» Exercise tasks:
(1) In the car forum thread, rewrite the part between "hahah yes I" and "Hi from Australia!", inclusive, with "garage" replaced by "shed".
(2) Answer these questions from the car forum thread:
(a) How many minutes did the drive back home in the Gti shave off the 1 hour drive?
(b) Which coilovers did 20thGTIMAN go with?
(c) Which country does -Auditude- say hi from?
(3) Write the next post in the car forum thread, following on from its final reply.

» Passage shown:
☆ ☆ ☆ ☆ ☆
Oh lordy ain't that the truth. My drive back home in my Gti one time a few summers back shaved 35 minutes off the 1 hour drive.... I burned half a tank of fuel in 100km but who cares. 

And thanks!! Let's hope it makes the road trip back home!


----------



## 20thGTIMAN (Feb 2, 2012)

Finally low!

Before:









After:


----------



## Maitre Absolut (Aug 5, 2009)

look good

front lip + sline/votex spoiler = more win


----------



## BeeAlk (Jun 3, 2013)

20thGTIMAN said:


> Finally low


Are you planning on trimming the sideskirts? Drop looks good. What coilovers did you go with? Sittin about the same as my H&Rs, I have Miros 111s too. Good look.


----------



## 20thGTIMAN (Feb 2, 2012)

BeeAlk said:


> Are you planning on trimming the sideskirts? Drop looks good. What coilovers did you go with? Sittin about the same as my H&Rs, I have Miros 111s too. Good look.


um prob not going to trimm them, I went with H&R Ultra Lows. I have a qutie a bit that i can drop in the front, but I had to raise the backs all the way up. Also these are 3sdm wheels, but I think they are similar styles.


----------



## 20thGTIMAN (Feb 2, 2012)

Maitre Absolut said:


> look good
> 
> front lip + sline/votex spoiler = more win


hahah yes I had the front lip installed, but I have to redo it so I took it off, and the spoiler is sitting in my garage waiting to be installed. I'll def gets more pics up when its all done. Still has have quite a bit of lil parts to install still.


----------



## -Auditude- (Jul 17, 2011)

Hi from Australia! 
Been lurking for years. Figured I should probably post something up. 










Sent from my GT-I9505


----------



## Ponto (Jan 11, 2012)

The last time my car ran *Sigh*


----------



## davis_449 (Apr 6, 2011)

Couple interior shots from another thread:


----------



## BeeAlk (Jun 3, 2013)

davis_449 said:


> Couple interior shots from another thread:


Do you know what size screw is needed for the dummy pedal? Mine's missing..


----------



## davis_449 (Apr 6, 2011)

BeeAlk said:


> Do you know what size screw is needed for the dummy pedal? Mine's missing..


Unfortunately, I do not. I was out while my mech. was installing it.
☆ ☆ ☆ ☆ ☆
» Data provided:

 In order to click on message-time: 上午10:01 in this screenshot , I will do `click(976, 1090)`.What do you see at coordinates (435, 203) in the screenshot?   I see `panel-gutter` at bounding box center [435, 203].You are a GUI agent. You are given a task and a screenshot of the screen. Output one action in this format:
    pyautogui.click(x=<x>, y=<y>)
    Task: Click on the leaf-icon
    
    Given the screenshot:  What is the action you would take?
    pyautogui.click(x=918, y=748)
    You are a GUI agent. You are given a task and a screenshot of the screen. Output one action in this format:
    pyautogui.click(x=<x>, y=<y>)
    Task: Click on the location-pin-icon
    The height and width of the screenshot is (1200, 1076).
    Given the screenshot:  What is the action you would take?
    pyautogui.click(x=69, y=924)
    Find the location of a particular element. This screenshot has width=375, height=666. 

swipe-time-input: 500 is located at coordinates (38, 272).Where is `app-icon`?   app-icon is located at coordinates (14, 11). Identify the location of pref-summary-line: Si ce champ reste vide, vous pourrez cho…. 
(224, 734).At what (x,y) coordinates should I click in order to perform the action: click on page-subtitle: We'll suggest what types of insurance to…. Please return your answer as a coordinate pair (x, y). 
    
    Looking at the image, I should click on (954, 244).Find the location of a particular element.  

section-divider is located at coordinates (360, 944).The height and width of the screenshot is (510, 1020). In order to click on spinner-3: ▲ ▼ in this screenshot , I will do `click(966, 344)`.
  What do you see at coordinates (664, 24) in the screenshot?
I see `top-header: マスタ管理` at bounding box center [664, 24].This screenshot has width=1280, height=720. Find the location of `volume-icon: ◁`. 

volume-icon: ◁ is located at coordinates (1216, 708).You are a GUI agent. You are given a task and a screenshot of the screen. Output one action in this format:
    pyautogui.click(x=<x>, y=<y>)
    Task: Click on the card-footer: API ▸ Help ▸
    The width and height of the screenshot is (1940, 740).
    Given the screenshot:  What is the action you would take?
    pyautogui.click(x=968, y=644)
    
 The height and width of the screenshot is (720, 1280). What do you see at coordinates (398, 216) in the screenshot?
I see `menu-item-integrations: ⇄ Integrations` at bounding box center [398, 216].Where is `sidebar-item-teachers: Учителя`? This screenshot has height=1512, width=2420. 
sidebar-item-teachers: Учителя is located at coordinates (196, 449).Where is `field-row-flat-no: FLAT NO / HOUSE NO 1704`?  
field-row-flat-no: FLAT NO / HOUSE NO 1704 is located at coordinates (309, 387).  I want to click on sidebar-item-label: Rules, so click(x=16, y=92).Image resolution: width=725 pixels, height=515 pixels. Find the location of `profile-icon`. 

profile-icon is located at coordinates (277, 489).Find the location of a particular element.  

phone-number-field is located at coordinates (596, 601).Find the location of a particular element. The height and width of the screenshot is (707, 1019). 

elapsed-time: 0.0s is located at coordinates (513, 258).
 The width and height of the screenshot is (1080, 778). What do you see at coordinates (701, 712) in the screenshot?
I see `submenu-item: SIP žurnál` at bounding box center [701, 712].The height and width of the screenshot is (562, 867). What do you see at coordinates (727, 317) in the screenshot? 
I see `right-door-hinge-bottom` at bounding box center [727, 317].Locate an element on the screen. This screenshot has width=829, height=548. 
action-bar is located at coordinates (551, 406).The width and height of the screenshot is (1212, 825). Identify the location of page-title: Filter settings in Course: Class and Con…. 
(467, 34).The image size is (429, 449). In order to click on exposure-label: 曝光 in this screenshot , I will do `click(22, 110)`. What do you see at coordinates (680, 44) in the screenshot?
☆ ☆ ☆ ☆ ☆
» Exercise responses:
(1)
hahah yes I had the front lip installed, but I have to redo it so I took it off, and the spoiler is sitting in my shed waiting to be installed. I'll def gets more pics up when its all done. Still has have quite a bit of lil parts to install still.


----------



## -Auditude- (Jul 17, 2011)

Hi from Australia!

(2)
(a) 35 minutes
(b) H&R Ultra Lows
(c) Australia

(3)
----------



## DG7Projects (Jul 12, 2011)

BeeAlk said:


> Do you know what size screw is needed for the dummy pedal? Mine's missing..


Not exactly sure of the size but....

IF you've done the rear fender screw mod (removed the screw), that exact same screw will fit. Hope that helps. :beer:


----------



## BeeAlk (Jun 3, 2013)

DG7Projects said:


> Not exactly sure of the size but....
> 
> IF you've done the rear fender screw mod (removed the screw), that exact same screw will fit. Hope that helps. :beer:


Just remembered that I have a box of the screws that hold the front undertray to to the car.. I'm pretty sure those are the same size as the fender screw. I'm gonna have to try in the morning.


----------



## Greddy87 (Oct 21, 2010)

Crappy Cell Phone pics...


----------



## Greddy87 (Oct 21, 2010)




----------



## Ponto (Jan 11, 2012)

Lets fix this... wow Tapatalk destroys quality. 




























Sent from my Igloo


----------



## tp.wannabe.s3 (May 21, 2010)

repost old one


----------



## ceese (Jul 2, 2011)

tp.wannabe.s3 said:


> repost old one


IMO - while both sets of wheels look great - those CHs look better than your peelers.


----------



## 20thGTIMAN (Feb 2, 2012)

tp.wannabe.s3 said:


> repost old one


Man after seeing these I am really kicking myself in the ass for not picking up a set of these. Guess these will be my next set. Love the look of them.


----------



## tp.wannabe.s3 (May 21, 2010)

i miss those wheels. sick of the rs3 rotors now


----------



## a4000 (Apr 23, 2009)

tp.wannabe.s3 said:


> i miss those wheels. sick of the rs3 rotors now


sell them to me!

http://forums.quattroworld.com/classifieds-wheels/msgs/11485.phtml


----------



## tp.wannabe.s3 (May 21, 2010)

i have the alzor ones.

i they might be bent.

u can get them on ecstuning for 399 a set


----------



## JDBVR6 (Dec 29, 2006)

ceese said:


> IMO - while both sets of wheels look great -* those CHs look better than your peelers*.





Meh, I think the peelers looked better. Not that the CH's look bad though.


----------



## davis_449 (Apr 6, 2011)

JDBVR6 said:


> Meh, I think the peelers looked better. Not that the CH's look bad though.


I agree. I was never a CH fan. Now the CH-R's...:thumbup:

I had CO's (VERY similar) on my A4. I look back at those wheels and wonder what I was thinking.:facepalm:


----------



## beckermanex (Jan 25, 2011)

tp.wannabe.s3 said:


> repost old one


Those look really good, makes me regret (somewhat) going with black rims on a black car, wish I had done a hyper silver or just silver. Anyone want to trade?


----------



## BeeAlk (Jun 3, 2013)

beckermanex said:


> Those look really good, makes me regret (somewhat) going with black rims on a black car, wish I had done a hyper silver or just silver. Anyone want to trade?


Painting your wheels would seem like a lot less of a hassle.


----------



## tp.wannabe.s3 (May 21, 2010)

plastidip sells silver paint . so if no like can take off


----------



## krazyboi (May 19, 2004)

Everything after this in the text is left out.